[Task objective]
Show each line of the records below that contains the string "label".
Data section start
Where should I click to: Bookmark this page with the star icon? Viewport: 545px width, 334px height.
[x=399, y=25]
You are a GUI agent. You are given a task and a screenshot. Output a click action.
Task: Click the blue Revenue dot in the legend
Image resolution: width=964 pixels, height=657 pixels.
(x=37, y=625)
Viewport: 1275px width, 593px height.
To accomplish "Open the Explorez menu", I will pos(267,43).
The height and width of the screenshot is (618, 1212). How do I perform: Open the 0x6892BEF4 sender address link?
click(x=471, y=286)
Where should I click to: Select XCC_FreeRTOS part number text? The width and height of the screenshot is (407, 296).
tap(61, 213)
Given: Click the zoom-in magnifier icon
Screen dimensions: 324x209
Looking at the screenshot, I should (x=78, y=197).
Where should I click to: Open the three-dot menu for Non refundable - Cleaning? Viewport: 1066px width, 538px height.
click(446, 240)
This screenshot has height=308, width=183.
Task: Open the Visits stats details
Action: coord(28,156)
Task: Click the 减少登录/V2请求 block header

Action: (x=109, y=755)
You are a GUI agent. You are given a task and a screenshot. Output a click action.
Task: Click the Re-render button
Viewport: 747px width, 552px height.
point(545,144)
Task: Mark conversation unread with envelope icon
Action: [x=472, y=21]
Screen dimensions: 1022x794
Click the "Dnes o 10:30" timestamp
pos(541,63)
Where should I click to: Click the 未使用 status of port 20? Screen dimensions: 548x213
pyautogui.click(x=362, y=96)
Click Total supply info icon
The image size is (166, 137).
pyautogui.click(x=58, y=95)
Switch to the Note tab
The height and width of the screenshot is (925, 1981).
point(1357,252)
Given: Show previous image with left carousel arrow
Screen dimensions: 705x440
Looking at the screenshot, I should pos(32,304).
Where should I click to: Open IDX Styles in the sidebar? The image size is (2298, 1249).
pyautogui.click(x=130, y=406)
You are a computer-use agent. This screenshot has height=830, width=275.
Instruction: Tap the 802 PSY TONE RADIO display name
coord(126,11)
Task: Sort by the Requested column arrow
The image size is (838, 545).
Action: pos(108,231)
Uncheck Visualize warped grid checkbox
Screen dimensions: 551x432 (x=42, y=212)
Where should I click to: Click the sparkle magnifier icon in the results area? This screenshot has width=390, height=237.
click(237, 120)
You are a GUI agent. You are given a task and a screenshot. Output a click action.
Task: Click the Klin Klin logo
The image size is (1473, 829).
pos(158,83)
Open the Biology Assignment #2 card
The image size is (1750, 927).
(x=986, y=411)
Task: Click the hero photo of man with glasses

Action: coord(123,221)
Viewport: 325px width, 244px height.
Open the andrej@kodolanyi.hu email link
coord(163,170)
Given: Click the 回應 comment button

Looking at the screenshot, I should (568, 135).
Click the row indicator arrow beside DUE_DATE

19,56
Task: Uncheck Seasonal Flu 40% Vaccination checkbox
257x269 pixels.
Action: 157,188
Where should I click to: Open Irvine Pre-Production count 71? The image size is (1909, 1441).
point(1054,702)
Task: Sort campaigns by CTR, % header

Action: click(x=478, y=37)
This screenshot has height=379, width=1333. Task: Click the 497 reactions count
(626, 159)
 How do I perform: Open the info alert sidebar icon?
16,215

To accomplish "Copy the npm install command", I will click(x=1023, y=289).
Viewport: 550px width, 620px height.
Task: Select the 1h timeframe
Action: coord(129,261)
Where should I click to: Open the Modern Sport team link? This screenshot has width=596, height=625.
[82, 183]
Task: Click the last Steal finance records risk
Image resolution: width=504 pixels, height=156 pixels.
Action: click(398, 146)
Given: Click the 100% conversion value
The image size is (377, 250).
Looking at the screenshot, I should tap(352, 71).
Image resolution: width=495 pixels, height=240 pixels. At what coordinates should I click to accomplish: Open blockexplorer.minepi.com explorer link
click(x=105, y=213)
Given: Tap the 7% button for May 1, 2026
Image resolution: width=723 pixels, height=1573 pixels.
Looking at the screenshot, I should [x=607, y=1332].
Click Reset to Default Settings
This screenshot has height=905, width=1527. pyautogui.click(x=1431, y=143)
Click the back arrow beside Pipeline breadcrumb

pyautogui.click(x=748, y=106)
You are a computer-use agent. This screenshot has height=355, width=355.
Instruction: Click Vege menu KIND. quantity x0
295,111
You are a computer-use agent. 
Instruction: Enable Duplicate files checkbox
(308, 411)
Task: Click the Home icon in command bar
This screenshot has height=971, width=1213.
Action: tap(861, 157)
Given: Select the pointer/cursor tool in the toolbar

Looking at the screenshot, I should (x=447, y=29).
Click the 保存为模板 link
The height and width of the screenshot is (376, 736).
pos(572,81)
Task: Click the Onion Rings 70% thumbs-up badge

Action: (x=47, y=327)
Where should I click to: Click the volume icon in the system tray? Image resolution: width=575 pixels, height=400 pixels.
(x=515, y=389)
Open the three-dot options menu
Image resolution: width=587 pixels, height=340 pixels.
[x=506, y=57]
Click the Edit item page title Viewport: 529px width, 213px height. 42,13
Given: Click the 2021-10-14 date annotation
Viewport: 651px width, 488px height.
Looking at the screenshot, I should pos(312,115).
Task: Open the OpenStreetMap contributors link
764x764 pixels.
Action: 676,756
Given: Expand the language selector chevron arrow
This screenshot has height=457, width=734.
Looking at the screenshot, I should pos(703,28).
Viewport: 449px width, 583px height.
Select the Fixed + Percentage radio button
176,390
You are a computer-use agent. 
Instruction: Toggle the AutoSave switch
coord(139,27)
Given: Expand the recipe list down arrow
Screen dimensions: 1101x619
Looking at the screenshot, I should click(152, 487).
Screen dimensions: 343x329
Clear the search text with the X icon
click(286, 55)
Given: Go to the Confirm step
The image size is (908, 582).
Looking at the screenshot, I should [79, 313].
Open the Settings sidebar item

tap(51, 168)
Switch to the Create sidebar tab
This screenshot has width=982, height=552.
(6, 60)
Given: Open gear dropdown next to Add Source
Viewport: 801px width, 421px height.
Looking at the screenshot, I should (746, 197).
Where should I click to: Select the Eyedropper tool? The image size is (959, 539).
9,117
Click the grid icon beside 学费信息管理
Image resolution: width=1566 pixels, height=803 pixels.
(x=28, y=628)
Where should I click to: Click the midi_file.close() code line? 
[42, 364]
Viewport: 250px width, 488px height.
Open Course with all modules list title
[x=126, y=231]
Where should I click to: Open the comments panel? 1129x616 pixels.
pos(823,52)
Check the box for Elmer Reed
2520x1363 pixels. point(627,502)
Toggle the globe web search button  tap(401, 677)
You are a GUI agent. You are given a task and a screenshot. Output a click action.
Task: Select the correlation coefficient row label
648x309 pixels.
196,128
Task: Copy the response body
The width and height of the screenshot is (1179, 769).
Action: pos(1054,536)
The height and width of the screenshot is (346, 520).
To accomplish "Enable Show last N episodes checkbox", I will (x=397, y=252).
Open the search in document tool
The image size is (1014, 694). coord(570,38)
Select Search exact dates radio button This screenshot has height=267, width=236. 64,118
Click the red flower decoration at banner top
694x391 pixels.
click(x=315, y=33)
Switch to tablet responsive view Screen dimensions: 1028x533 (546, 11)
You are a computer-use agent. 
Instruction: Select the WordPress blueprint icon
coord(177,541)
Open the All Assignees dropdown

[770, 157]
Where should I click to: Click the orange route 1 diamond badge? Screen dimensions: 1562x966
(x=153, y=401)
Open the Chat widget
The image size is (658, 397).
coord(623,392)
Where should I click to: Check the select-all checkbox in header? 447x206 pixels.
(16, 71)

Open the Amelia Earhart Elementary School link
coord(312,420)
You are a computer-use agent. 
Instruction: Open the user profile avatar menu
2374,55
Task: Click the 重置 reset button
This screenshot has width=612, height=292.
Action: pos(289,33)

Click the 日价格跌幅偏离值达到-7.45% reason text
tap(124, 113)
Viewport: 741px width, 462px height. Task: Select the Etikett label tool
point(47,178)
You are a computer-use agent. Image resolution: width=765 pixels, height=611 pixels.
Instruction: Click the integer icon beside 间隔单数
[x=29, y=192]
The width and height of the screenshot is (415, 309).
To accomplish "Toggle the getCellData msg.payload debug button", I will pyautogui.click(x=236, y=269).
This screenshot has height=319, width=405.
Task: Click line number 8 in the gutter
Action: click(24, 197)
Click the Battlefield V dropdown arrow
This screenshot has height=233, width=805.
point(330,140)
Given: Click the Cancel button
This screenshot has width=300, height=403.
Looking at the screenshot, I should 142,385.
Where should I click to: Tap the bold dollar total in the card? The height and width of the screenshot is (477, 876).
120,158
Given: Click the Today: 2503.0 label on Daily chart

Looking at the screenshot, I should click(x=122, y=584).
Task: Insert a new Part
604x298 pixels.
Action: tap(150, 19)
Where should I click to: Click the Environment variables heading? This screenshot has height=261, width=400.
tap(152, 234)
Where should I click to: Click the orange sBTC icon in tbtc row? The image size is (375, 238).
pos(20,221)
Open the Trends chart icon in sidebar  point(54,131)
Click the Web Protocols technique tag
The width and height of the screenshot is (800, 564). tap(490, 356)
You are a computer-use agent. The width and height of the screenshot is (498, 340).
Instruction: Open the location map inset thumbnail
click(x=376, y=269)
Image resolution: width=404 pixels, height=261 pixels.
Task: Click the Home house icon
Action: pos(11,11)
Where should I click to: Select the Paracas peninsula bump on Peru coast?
Data section end
[Solution below]
Task: Select the correlation coefficient row label
Viewport: 741px width, 462px height. Task: Select the Etikett label tool
Given: Click the Today: 2503.0 label on Daily chart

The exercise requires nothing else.